Content starts

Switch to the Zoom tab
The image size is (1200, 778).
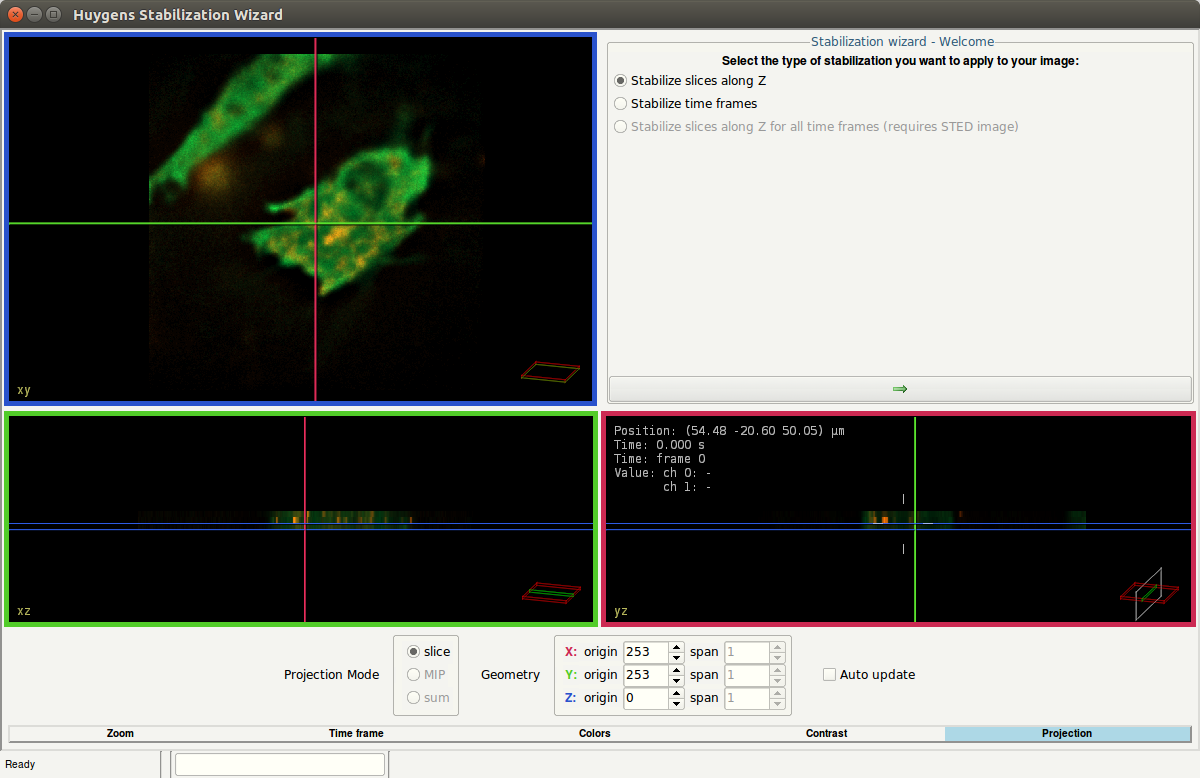(121, 734)
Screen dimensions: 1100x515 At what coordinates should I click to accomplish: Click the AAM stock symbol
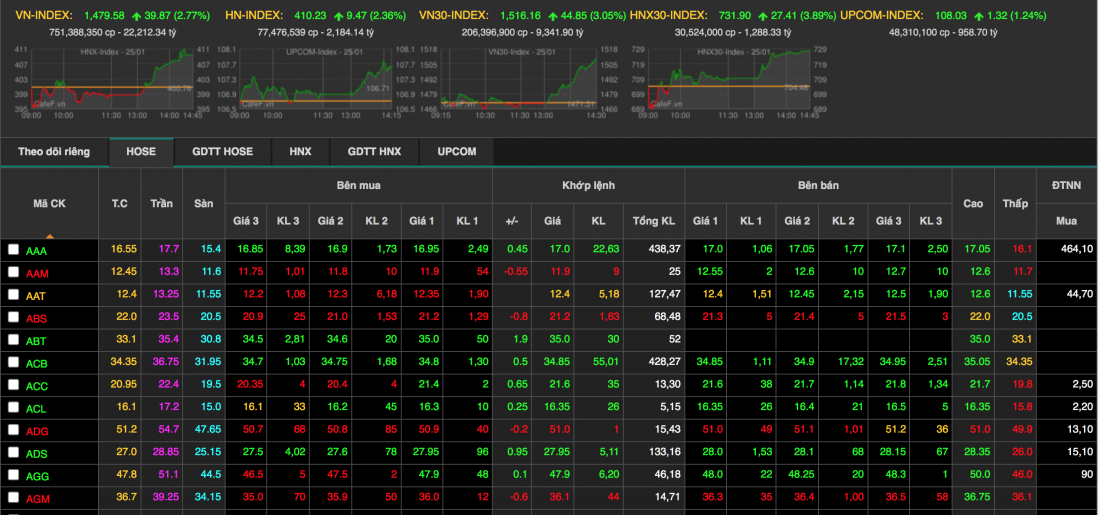(x=37, y=273)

Content ends

▶ _EXERCISE DIRECTIONS_: When the line that holds "The image size is (1200, 778)." is reached, begin duplicating exactly, and continue through the last line of the listing, skipping the pictures; output nothing else.

▶ _SOLUTION TO THIS EXERCISE_:
The image size is (1200, 778).
(121, 734)
Screen dimensions: 1100x515 At what coordinates should I click to accomplish: Click the AAM stock symbol
(x=37, y=273)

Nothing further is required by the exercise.